Last year it was noted in The Economist article entitled No longer the dismal science? that: "One of the more surprising growth industries to have taken off during the current period of economic downturn and austerity has been 'the happiness industry' - the increasing activity of economists (not philosophers) who study what constitutes happiness and make recommendations to governments about how best to increase it."
To that end Venezuela's president recently created a "Vice Ministry of Supreme Social Happiness". And, you're not the only one to consider that government-issued happiness is likely to be lacklustre and uninspiring. It's an initiative designed to alleviate poverty but its worthy goal hasn't silenced Twitter critics, dark references to Orwell's Nineteen Eighty-Four - or amateur comedians. It was reported in The Telegraph that a fruit vendor in Caracas quipped that a Vice Ministry of Beer would make him "and all the drunks" happy.

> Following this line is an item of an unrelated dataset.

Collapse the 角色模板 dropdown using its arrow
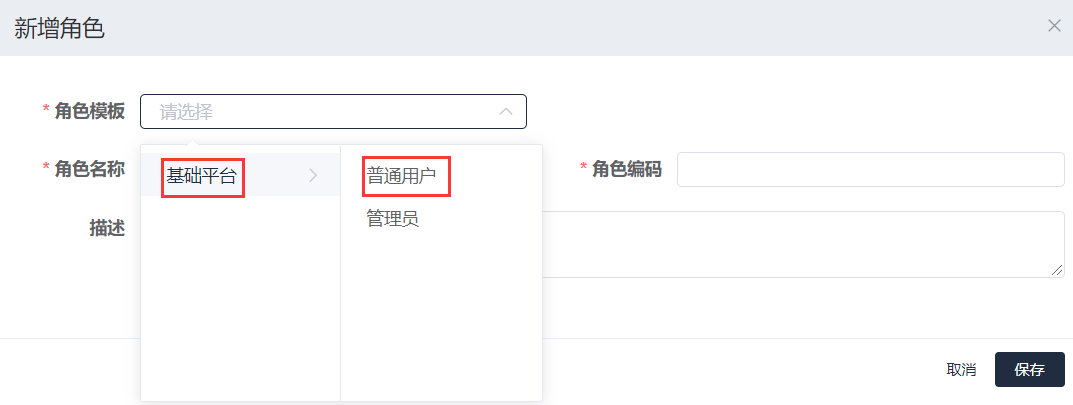The image size is (1073, 405). point(506,111)

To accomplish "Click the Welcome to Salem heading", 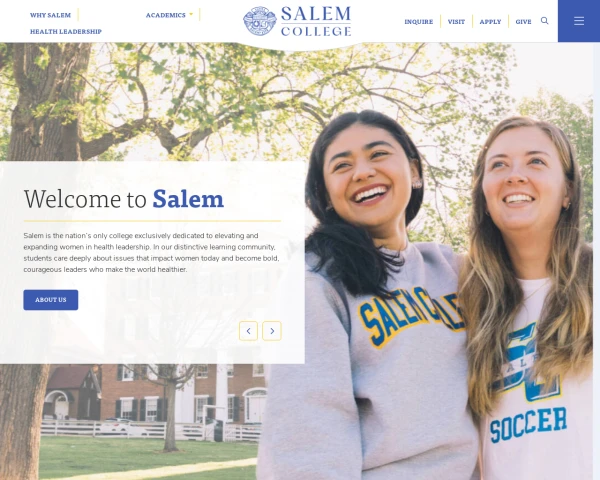I will point(124,199).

In This column will change your life: the truth about happiness it was suggested that there is a happiness equation: namely, "happiness equals reality minus expectations". Quick to identify elevated expectations as a significant impediment to happiness, readers left comments such as: "[T]ake pleasure in attainable things", "Lower your expectations and if good things happen it's a welcome bonus" and "[H]appiness is wanting what you've got". One referred to the difficulty of pinpointing the presence of happiness: "The problem with happiness is that when you are happy, you are too busy being happy to notice you are happy."
Why Generation Y Yuppies Are Unhappy also examines this happiness equation: "[W]hen the reality of someone's life is better than they had expected, they're happy. When reality turns out to be worse than the expectations, they're unhappy." This article explored the idea that whereas once all we wanted was a secure job, subsequent cohorts of young people have been advised to follow their passion and find a fulfilling career. Their expectations are far higher than ours ever were.
A key message I took from my childhood was that children should be seen and not heard. Adults in the 1970s were good are making sure we knew our place. In contrast, children of my daughter's age are told they can be anything they want to be, that there are no limits. Possibly in an attempt to overcompensate for our own childhoods, we are raising a generation of extremely confident children who presumably will have high expectations of the future. In light of that happiness equation, it's difficult not to wonder if we have unwittingly set them up to be unhappy adults as they search for the fulfillment they've been programmed to believe is their destiny.
How do you define happiness? Do you think high expectations can compromise it? Are our children destined to be less happy than we are?